WHAT IS ASKED:
Convert every line of the rows below into a numbered list, omitting blank lines.

(Data entries)
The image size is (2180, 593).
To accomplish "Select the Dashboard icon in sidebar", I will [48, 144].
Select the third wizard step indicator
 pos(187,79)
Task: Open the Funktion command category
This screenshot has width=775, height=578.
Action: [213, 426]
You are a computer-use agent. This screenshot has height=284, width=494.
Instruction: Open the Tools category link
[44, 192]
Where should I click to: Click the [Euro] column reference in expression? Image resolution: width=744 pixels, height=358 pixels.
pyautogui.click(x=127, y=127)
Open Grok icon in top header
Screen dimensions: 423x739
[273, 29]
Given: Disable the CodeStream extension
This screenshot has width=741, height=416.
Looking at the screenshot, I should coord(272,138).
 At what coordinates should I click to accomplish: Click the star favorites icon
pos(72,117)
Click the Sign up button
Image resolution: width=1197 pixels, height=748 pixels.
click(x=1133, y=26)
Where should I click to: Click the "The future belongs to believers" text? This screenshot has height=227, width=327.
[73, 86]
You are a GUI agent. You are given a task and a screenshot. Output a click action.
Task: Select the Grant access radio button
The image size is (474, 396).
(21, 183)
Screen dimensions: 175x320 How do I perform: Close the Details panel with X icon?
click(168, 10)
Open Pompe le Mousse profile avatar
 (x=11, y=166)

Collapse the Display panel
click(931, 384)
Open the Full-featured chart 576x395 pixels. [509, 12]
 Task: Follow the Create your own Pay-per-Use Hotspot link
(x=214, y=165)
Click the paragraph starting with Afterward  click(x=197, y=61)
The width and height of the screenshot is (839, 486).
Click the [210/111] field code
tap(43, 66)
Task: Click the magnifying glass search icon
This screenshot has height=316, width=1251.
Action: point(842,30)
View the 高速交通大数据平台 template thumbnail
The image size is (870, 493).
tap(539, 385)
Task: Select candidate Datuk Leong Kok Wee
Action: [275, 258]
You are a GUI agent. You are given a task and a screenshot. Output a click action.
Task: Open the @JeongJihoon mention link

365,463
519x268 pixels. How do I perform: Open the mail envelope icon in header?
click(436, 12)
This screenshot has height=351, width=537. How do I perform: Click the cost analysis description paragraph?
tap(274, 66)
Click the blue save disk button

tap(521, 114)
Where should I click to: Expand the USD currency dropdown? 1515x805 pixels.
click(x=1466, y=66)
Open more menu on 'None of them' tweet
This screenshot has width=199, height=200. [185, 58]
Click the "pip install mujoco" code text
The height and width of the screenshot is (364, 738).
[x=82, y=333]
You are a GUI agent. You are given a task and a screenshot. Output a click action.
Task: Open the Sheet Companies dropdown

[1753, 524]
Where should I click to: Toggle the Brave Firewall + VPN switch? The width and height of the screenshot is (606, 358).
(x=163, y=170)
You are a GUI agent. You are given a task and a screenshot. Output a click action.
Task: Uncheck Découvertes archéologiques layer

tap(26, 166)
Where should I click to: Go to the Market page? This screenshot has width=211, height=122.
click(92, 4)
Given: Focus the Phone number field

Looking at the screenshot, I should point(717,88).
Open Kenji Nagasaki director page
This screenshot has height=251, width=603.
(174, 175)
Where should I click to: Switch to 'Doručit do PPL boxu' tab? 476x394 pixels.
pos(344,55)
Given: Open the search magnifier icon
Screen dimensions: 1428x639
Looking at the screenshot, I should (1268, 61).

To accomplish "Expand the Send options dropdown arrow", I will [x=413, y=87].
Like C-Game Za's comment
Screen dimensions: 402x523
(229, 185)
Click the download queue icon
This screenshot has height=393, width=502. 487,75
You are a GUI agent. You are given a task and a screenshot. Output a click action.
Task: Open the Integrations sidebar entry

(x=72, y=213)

EXERCISE SOLUTION:
1. The image size is (2180, 593).
2. To accomplish "Select the Dashboard icon in sidebar", I will [48, 144].
3. Select the third wizard step indicator
4.  pos(187,79)
5. Task: Open the Funktion command category
6. This screenshot has width=775, height=578.
7. Action: [213, 426]
8. You are a computer-use agent. This screenshot has height=284, width=494.
9. Instruction: Open the Tools category link
10. [44, 192]
11. Where should I click to: Click the [Euro] column reference in expression? Image resolution: width=744 pixels, height=358 pixels.
12. pyautogui.click(x=127, y=127)
13. Open Grok icon in top header
14. Screen dimensions: 423x739
15. [273, 29]
16. Given: Disable the CodeStream extension
17. This screenshot has width=741, height=416.
18. Looking at the screenshot, I should coord(272,138).
19.  At what coordinates should I click to accomplish: Click the star favorites icon
20. pos(72,117)
21. Click the Sign up button
22. Image resolution: width=1197 pixels, height=748 pixels.
23. click(x=1133, y=26)
24. Where should I click to: Click the "The future belongs to believers" text? This screenshot has height=227, width=327.
25. [73, 86]
26. You are a GUI agent. You are given a task and a screenshot. Output a click action.
27. Task: Select the Grant access radio button
28. The image size is (474, 396).
29. (21, 183)
30. Screen dimensions: 175x320 How do I perform: Close the Details panel with X icon?
31. click(168, 10)
32. Open Pompe le Mousse profile avatar
33.  (x=11, y=166)
34. Collapse the Display panel
35. click(931, 384)
36. Open the Full-featured chart 576x395 pixels. [509, 12]
37.  Task: Follow the Create your own Pay-per-Use Hotspot link
38. (x=214, y=165)
39. Click the paragraph starting with Afterward  click(x=197, y=61)
40. The width and height of the screenshot is (839, 486).
41. Click the [210/111] field code
42. tap(43, 66)
43. Task: Click the magnifying glass search icon
44. This screenshot has height=316, width=1251.
45. Action: point(842,30)
46. View the 高速交通大数据平台 template thumbnail
47. The image size is (870, 493).
48. tap(539, 385)
49. Task: Select candidate Datuk Leong Kok Wee
50. Action: [275, 258]
51. You are a GUI agent. You are given a task and a screenshot. Output a click action.
52. Task: Open the @JeongJihoon mention link
53. 365,463
54. 519x268 pixels. How do I perform: Open the mail envelope icon in header?
55. click(436, 12)
56. This screenshot has height=351, width=537. How do I perform: Click the cost analysis description paragraph?
57. tap(274, 66)
58. Click the blue save disk button
59. tap(521, 114)
60. Where should I click to: Expand the USD currency dropdown? 1515x805 pixels.
61. click(x=1466, y=66)
62. Open more menu on 'None of them' tweet
63. This screenshot has width=199, height=200. [185, 58]
64. Click the "pip install mujoco" code text
65. The height and width of the screenshot is (364, 738).
66. [x=82, y=333]
67. You are a GUI agent. You are given a task and a screenshot. Output a click action.
68. Task: Open the Sheet Companies dropdown
69. [1753, 524]
70. Where should I click to: Toggle the Brave Firewall + VPN switch? The width and height of the screenshot is (606, 358).
71. (x=163, y=170)
72. You are a GUI agent. You are given a task and a screenshot. Output a click action.
73. Task: Uncheck Découvertes archéologiques layer
74. tap(26, 166)
75. Where should I click to: Go to the Market page? This screenshot has width=211, height=122.
76. click(92, 4)
77. Given: Focus the Phone number field
78. Looking at the screenshot, I should point(717,88).
79. Open Kenji Nagasaki director page
80. This screenshot has height=251, width=603.
81. (174, 175)
82. Where should I click to: Switch to 'Doručit do PPL boxu' tab? 476x394 pixels.
83. pos(344,55)
84. Given: Open the search magnifier icon
85. Screen dimensions: 1428x639
86. Looking at the screenshot, I should (1268, 61).
87. To accomplish "Expand the Send options dropdown arrow", I will [x=413, y=87].
88. Like C-Game Za's comment
89. Screen dimensions: 402x523
90. (229, 185)
91. Click the download queue icon
92. This screenshot has height=393, width=502. 487,75
93. You are a GUI agent. You are given a task and a screenshot. Output a click action.
94. Task: Open the Integrations sidebar entry
95. (x=72, y=213)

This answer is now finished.